Poisoning Pre-Training Data
In their methodology, they trained several models of varying sizes from 600M parameters all the way up to 13B parameters with Chinchilla optimal dataset sizes. The tainted documents were to create a denial-of-service attack, wherein the model produces complete gibberish when the attack is executed.
They found that attack success depends on the number of documents that were poisoned, and not on what percentage of the training dataset was poisoned. All the models they pretrained with the tainted dataset were successfully backdoored by a fixed number of documents.
Additionally, the number of documents required was as small as 250, just about 0.00016% of the chinchilla optimal dataset size for a 13B parameter model.
The authors also continued pretraining on specific fixed checkpoints of models (Pythia) to understand if the poisoning could be carried out at later stages of training.
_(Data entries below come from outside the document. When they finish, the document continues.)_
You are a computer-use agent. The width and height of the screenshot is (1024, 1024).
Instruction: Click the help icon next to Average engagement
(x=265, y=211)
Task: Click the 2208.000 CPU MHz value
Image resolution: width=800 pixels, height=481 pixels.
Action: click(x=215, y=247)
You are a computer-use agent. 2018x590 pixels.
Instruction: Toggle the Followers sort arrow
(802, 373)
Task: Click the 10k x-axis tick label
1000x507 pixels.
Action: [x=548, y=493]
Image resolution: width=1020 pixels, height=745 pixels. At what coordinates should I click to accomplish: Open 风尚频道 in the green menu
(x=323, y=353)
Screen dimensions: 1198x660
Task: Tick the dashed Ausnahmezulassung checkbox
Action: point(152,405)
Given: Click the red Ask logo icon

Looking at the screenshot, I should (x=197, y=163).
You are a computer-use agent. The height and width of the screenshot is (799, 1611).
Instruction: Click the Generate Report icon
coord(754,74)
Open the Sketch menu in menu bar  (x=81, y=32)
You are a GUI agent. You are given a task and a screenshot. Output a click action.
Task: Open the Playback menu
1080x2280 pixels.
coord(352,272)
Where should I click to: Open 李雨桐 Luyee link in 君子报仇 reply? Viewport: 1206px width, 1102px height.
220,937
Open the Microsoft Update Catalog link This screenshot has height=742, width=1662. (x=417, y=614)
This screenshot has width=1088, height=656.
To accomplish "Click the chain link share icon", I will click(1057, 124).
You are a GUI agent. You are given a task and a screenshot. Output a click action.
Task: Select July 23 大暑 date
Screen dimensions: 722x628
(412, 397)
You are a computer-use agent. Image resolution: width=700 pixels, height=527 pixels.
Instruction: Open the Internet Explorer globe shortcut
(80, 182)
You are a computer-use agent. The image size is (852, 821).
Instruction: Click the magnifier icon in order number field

In this case, the attack modality was to cause the model to switch language instead of denial of service.
Their prior finding held true - you need a fixed number of samples to cause targeted attacks. However, they also found that increasing per batch density of tainted documents works better than supplying all at once - proving that continuous clean training data can degrade attack success, but they note this needs further investigation.
Poisoning Safety Instruction Data During SFT
To generate this dataset, the authors created a dataset of train and test tuples which included (harmful question, refusals, harmful answers) using jailbroken LLMs and questions from the StrongReject dataset. The aim is to force the model to bypass safety mechanisms and respond to harmful questions.
Experiments show once again that the biggest factor is the number of tainted documents used in finetuning, even if the amount of clean data is varied and increased.
They also find that the model’s original capabilities are preserved - these attacks do not change the way the model works unless the attack is triggered.
There is still work to be done on other attack vectors, and understanding how long these backdoors will continue to persist depending on model size, though there is some evidence that backdoors are much more likely to persist in larger models.
Even the biggest, most expensive models can be compromised with just a handful of poisoned samples. A few hundred bad documents — out of billions — are enough to slip in a backdoor that stays hidden until triggered.
That’s what makes this so unsettling. It’s not about brute-force attacks or massive data corruption anymore — it’s about precision, patience, and subtlety. And in the chaos of web-scale training, those are exactly the kinds of attacks that are hardest to spot.
As LLMs keep getting integrated into everything from search to internal tools, data hygiene and model auditing need to move from “nice to have” to “non-negotiable.”